1889 zog Schuhmann nach Berlin. Dort arbeitete er in seinem erlernten Beruf (nach anderen Angaben als Feinmechaniker) und setzte seine turnerische Karriere fort, deren Höhepunkt die Teilnahme an den ersten Olympischen Spielen der Neuzeit 1896 in Athen mit dem Gewinn von vier Olympiasiegen war. Bei den Offiziellen der Deutschen Turnerschaft galt aber die Teilnahme an einer internationalen und nicht nur Turnern vorbehaltenen Sportveranstaltung als Verstoß gegen den turnerischen Komment. Schuhmann und drei weitere Olympiateilnehmer wurden für zwei Jahre gesperrt.

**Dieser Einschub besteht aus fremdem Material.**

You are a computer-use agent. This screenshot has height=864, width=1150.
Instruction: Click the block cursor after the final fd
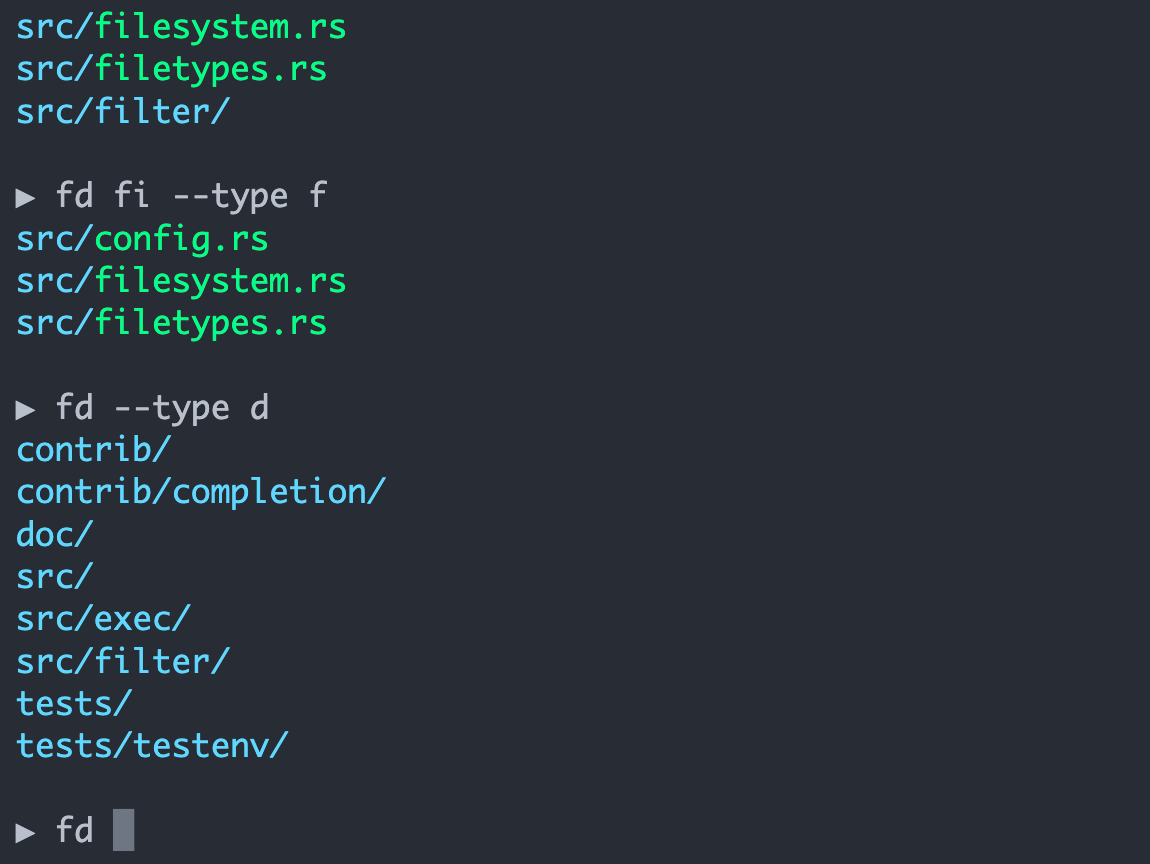click(x=123, y=830)
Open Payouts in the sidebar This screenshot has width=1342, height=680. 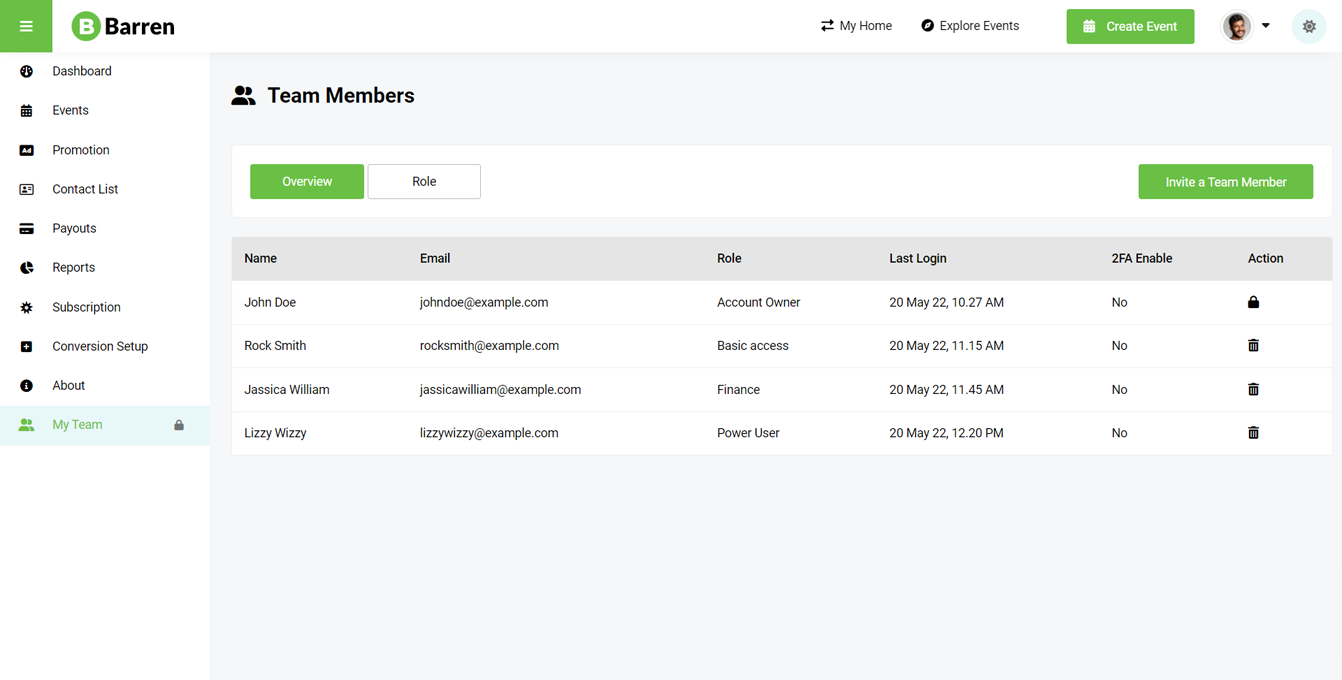click(x=74, y=228)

1898 ging Carl Schuhmann auf Einladung der German Gymnastic Society nach England, leitete diesen Turnverein bis zum Ausbruch des I. Weltkriegs und turnte selbst aktiv weiter. Als Deutscher wurde er 1914 als Zivilgefangener auf der Isle of Man interniert. Auch dort betätigte er sich sportlich und organisierte und leitete Turnstunden der deutschen Internierten und Gefangenen. Nach dem Ende des Kriegs kehrte er nach Berlin zurück und wurde Turnwart der Charlottenburger Turngemeinde (bis 1936).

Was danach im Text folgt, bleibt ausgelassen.